Records contained in a dataset
━━━━━━━━━━━━━━━━━━━━━━━━━━━━━━
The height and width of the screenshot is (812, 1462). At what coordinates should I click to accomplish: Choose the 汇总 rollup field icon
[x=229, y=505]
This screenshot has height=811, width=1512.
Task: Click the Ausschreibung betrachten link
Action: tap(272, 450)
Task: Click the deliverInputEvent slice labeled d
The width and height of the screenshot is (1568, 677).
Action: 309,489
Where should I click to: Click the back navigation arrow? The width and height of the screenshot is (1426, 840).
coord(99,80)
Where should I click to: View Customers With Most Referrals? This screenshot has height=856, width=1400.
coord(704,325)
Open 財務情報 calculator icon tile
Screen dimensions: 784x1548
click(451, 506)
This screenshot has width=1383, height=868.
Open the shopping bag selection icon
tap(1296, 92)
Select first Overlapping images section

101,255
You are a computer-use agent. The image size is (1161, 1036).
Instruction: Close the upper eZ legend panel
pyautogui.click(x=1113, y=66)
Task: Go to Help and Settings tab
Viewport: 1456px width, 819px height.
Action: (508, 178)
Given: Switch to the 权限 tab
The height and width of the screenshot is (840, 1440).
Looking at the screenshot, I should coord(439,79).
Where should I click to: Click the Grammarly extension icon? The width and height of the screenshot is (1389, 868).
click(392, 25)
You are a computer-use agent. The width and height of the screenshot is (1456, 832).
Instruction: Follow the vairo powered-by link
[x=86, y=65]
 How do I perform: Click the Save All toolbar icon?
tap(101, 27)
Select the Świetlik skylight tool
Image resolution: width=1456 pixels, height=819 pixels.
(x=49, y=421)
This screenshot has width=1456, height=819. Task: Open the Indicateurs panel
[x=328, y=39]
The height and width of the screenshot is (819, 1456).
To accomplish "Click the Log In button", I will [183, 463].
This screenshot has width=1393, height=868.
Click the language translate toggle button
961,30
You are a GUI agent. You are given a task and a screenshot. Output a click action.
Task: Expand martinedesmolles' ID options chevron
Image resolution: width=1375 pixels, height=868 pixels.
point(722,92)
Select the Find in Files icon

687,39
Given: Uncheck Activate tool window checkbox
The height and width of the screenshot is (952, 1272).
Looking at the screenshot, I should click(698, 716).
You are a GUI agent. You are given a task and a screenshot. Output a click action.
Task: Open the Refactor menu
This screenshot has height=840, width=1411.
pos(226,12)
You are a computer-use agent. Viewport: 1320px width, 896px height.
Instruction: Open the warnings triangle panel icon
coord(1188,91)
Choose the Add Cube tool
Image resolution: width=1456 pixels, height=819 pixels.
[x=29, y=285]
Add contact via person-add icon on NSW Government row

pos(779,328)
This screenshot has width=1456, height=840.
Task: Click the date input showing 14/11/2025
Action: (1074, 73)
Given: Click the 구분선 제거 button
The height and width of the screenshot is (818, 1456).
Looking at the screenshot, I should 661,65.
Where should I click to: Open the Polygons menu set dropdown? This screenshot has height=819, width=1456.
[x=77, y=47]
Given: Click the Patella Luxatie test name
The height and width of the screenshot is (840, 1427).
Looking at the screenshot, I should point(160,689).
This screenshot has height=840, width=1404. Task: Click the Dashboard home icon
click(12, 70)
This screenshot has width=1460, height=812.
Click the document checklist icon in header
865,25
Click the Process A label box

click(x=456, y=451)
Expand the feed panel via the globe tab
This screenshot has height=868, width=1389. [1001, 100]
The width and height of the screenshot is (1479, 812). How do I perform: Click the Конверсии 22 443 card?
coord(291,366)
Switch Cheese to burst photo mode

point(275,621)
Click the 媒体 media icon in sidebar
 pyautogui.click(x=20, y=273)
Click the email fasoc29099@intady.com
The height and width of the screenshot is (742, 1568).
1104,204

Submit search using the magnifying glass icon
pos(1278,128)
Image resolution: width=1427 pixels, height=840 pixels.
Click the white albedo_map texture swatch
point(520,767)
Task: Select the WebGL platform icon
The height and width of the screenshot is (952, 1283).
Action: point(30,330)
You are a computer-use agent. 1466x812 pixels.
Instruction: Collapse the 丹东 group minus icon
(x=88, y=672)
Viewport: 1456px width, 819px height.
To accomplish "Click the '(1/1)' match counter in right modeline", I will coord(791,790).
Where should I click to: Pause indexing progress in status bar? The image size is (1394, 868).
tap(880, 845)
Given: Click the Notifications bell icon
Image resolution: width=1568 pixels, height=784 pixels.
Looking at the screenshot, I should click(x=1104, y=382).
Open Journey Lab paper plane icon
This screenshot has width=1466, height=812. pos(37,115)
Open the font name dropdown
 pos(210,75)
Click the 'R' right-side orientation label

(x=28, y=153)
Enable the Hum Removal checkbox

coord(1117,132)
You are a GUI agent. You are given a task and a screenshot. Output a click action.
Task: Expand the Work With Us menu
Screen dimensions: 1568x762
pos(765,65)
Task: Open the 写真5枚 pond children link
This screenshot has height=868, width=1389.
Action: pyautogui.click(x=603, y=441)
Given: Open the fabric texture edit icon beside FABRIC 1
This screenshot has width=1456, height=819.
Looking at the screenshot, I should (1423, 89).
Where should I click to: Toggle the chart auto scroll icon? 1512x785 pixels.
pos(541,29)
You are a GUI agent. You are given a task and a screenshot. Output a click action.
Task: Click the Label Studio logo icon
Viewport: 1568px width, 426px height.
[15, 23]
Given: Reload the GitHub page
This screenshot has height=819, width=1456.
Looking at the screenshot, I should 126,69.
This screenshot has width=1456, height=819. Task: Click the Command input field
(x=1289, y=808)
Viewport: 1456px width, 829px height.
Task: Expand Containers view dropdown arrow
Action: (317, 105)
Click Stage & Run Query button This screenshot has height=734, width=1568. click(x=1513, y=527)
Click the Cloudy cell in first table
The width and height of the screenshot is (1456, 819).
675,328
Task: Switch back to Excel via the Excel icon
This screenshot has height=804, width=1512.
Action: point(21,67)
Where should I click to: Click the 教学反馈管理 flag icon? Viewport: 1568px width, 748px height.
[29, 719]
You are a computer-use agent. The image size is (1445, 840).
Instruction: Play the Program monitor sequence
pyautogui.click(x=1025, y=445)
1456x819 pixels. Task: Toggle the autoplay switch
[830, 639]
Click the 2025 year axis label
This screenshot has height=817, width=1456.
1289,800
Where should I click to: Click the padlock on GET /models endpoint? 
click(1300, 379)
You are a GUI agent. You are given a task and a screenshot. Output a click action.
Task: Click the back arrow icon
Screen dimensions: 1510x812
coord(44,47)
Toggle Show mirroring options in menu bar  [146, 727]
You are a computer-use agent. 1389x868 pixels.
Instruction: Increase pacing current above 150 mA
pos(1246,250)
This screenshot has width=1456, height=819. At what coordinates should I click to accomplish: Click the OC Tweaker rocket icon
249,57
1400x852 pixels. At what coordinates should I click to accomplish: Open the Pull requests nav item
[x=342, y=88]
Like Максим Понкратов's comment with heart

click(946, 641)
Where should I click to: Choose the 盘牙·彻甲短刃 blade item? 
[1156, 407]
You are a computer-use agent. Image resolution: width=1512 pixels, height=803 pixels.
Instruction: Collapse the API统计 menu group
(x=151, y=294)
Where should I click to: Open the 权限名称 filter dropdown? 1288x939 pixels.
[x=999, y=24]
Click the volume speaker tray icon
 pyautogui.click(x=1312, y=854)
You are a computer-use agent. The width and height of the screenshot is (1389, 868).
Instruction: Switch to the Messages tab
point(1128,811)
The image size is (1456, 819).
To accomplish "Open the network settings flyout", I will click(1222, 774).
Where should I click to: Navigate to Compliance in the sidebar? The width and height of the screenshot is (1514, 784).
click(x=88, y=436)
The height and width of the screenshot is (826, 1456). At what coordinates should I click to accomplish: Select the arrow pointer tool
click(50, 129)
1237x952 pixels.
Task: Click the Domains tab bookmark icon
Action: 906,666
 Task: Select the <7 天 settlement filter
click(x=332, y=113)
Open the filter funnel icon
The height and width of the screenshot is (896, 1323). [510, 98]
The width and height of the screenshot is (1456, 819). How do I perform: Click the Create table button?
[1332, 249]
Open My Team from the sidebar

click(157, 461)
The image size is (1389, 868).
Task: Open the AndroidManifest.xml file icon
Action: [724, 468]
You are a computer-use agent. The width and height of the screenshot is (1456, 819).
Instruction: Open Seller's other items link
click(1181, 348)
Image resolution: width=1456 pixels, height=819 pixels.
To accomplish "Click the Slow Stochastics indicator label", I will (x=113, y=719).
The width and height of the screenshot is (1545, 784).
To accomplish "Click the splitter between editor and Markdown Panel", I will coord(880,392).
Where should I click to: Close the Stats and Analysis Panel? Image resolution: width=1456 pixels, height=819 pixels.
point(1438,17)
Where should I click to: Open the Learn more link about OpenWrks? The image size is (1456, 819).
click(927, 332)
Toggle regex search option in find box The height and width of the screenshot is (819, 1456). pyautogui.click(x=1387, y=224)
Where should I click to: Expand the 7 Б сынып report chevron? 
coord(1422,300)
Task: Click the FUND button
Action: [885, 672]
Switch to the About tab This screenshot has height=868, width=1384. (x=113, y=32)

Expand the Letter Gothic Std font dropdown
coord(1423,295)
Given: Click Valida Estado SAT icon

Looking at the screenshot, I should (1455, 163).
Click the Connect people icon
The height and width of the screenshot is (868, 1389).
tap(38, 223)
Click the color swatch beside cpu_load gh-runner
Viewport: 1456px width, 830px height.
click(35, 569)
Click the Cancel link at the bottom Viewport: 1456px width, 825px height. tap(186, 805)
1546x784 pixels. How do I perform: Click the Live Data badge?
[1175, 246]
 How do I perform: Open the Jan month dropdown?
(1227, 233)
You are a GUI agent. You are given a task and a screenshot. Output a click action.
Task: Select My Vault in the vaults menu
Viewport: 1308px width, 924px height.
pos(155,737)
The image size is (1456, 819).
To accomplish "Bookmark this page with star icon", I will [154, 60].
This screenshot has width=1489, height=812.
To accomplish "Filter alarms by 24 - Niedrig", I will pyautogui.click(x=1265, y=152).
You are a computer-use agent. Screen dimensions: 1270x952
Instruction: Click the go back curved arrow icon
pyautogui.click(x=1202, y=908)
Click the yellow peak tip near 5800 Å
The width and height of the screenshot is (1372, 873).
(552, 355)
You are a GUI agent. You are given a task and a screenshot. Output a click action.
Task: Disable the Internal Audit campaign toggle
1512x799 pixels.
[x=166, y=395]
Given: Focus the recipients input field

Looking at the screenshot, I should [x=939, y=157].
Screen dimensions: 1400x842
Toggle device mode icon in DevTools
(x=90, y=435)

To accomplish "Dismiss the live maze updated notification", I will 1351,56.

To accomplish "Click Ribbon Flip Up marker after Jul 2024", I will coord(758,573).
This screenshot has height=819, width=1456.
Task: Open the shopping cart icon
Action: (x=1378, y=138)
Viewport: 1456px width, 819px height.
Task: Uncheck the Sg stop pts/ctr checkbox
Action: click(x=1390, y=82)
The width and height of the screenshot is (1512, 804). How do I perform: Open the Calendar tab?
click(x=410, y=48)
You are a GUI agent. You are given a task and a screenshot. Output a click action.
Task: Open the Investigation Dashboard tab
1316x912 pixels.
━━━━━━━━━━━━━━━━━━━━━━━━━━━━━━
**Required work**: From the entries above, work out the number of lines containing the string "page" and give that number by itself.

**Problem solution**: 2